TORONTO DANCE THEATRE

Edison Theatre's Ovations! Series and Dance St. Louis

Nov 24, 1999 at 4:00 am
The widely and deservedly celebrated Toronto Dance Theatre made its first appearance in St. Louis last Friday and Saturday evenings at Edison Theatre. Performing nothing but the choreography of its artistic director, Christopher House, the 13 members of the company showed off a formidable ballet-based technique, a collective stamina worthy of the most steely of iron men, and sometimes dark and abstract but always compelling dance pieces.

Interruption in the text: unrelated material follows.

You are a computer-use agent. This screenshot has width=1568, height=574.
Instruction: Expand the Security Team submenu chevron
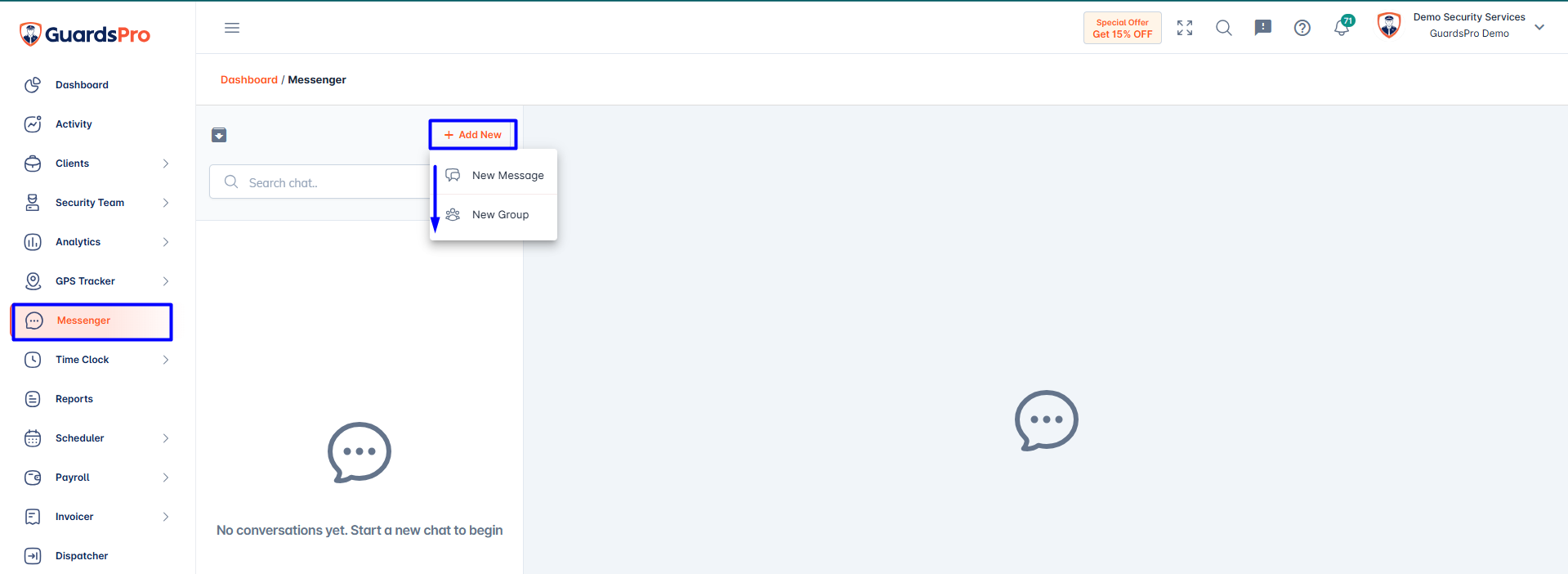point(166,203)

Saturday evening's performance opened with House's 1993 "Four Towers," set to Robert Moran's "Music from the Towers of the Moon," lush, lyrical, frankly retro. The full company, all clad in white singlets and gender-bending gray kilts, entered to an upbeat allegro, but the brisk motion led into a much slower, elegiac solo by Sasha Ivanochko, a blond, stocky dancer in amazing control of her balanced poses and her descents and risings from the floor. Another slow movement, this time danced by a trio of two women and one man, led into a presto final movement with soloist Valerie Calam weaving in and out of the full company.

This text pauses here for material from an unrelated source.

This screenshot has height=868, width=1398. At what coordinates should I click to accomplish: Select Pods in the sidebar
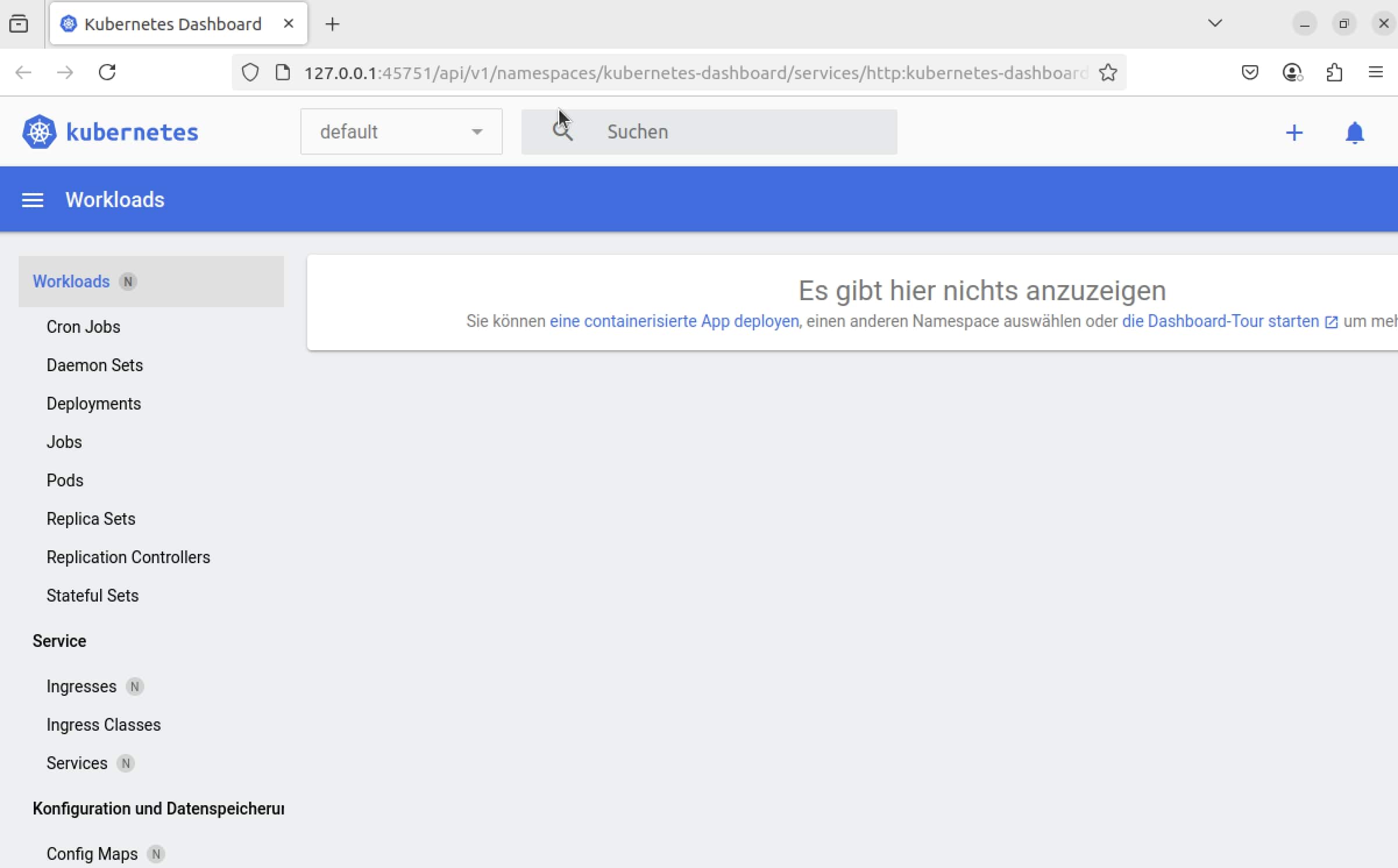pyautogui.click(x=65, y=481)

Next came the 1985 "Schubert Dances," a jolly, slight but charming anthology of short pieces given some extra texture by the sound of a forte piano. As performed by Graham McKelvie, the dances seemed a great deal like the little dances Jerome Robbins made for a certain dancer in the White Oak Project to some Bach cello excerpts. McKelvie seemed a bit offhand and unconcerned as he moved through the five apparently simple but actually demanding pieces. His appearance of improvising was a fine and disarming effect.

The first half of the evening ended with the 1983 "Glass Houses," which earned its five dancers yells of approval. Set to Ann Southam's minimalist, fast-moving piano piece "Glass House No. 5," the dance divided between a trio of two men and a woman in shiny white lycra leotards and two women in gray tank suits. The dancers, in rapid kaleidoscopic motion, formed balanced and symmetrical lineal arrangements that dissolved, then resolved into others. Southam's music enhanced the symmetry with its insistent, repeated and only slightly varied phrases. "Glass Houses" was listed in the program as the first dance of the evening, and trading places with "Four Towers" may not have been such a great idea -- better to open with something light and bright, then close with an equally brilliant but darker piece.

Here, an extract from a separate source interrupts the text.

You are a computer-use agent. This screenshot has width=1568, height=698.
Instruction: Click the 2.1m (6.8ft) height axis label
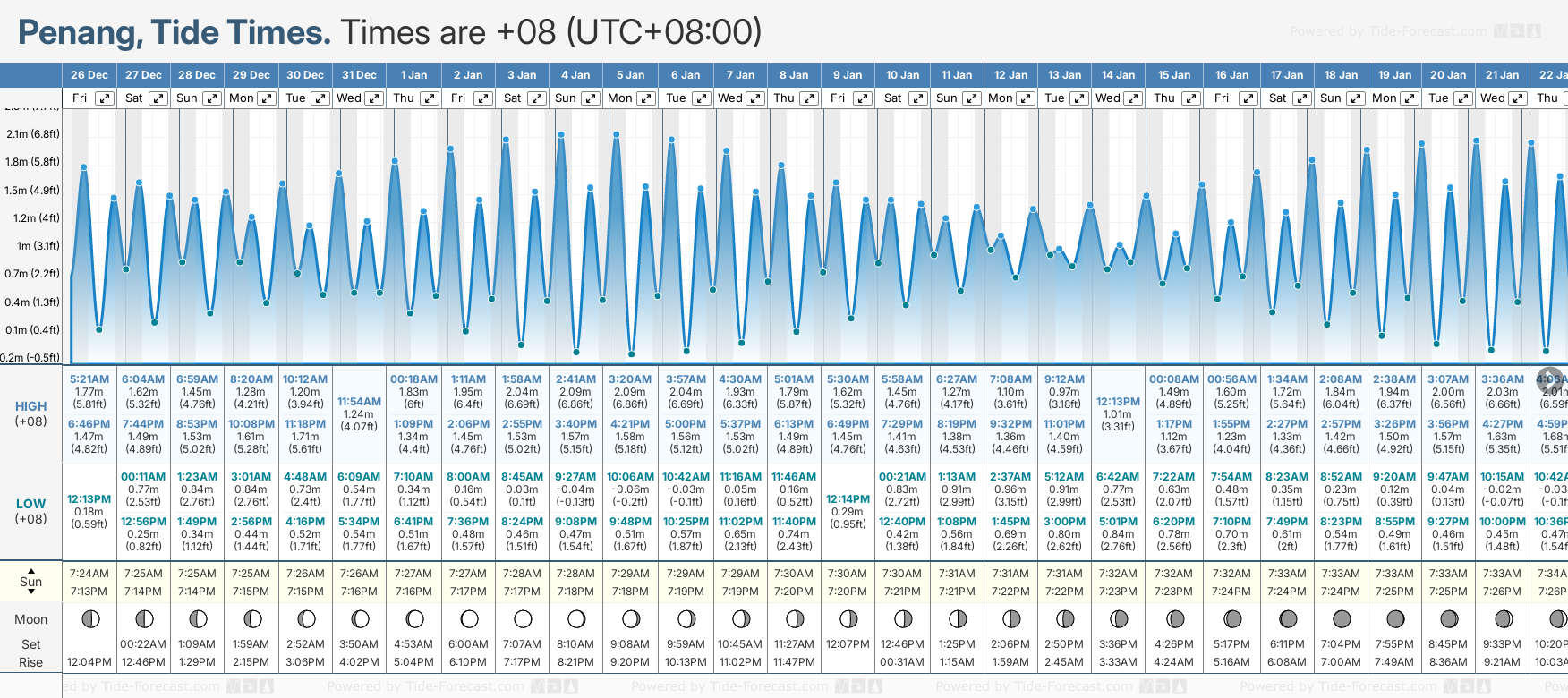click(x=33, y=134)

After the intermission, four men in white shirts, ties and trousers danced House's 1992 "Early Departures," set to John Rea's 1989 "Kubla Khan" with its dirge refrains -- a grim look, as the program note explains, at "friendship in a time of plague." It opens with one man kneeling, surrounded by the three others lying prone, abandoned and corpselike about him, brushing him with dead hands on dead arms. Some recurring figures included a mimed violinist, flutist and guitarist, performing, perhaps, some danse macabre; dancers collapsing and being raised, only to collapse again; and, most striking, all four dancers appearing to be rolled over and around each other like bodies shoved along by a bulldozer. Although compelling, "Early Departures" was difficult to watch, and I was relieved at its end.

The evening's last piece, "Vena Cava," on the other hand, could have been encored and no one would have minded a bit. The vena cava is one of the body's largest and most crucial veins, and what it has to do with the dance is mysterious, but who cares? Premiered in 1998 and set to Robert Moran's "Open Veins," the piece once again costumed the men in short skirts -- this time blood-red -- and black tops, with the women in the same clothing, except that their skirts were ankle-length and slit to the upper thigh. It opened with Christopher T. Grider alone onstage, moving quickly, not in the least effeminately, in ways one tends to associate more with women: little steps, lots of hip motion, not quite bump-and-grind. The woman soloist, Lara Barclay, in contrast, moved more slowly, more deliberately. The company, however, drew the most attention with its speed and flash, the red-and-black costumes and subdued lighting in contrast with the luminousness of the dancing.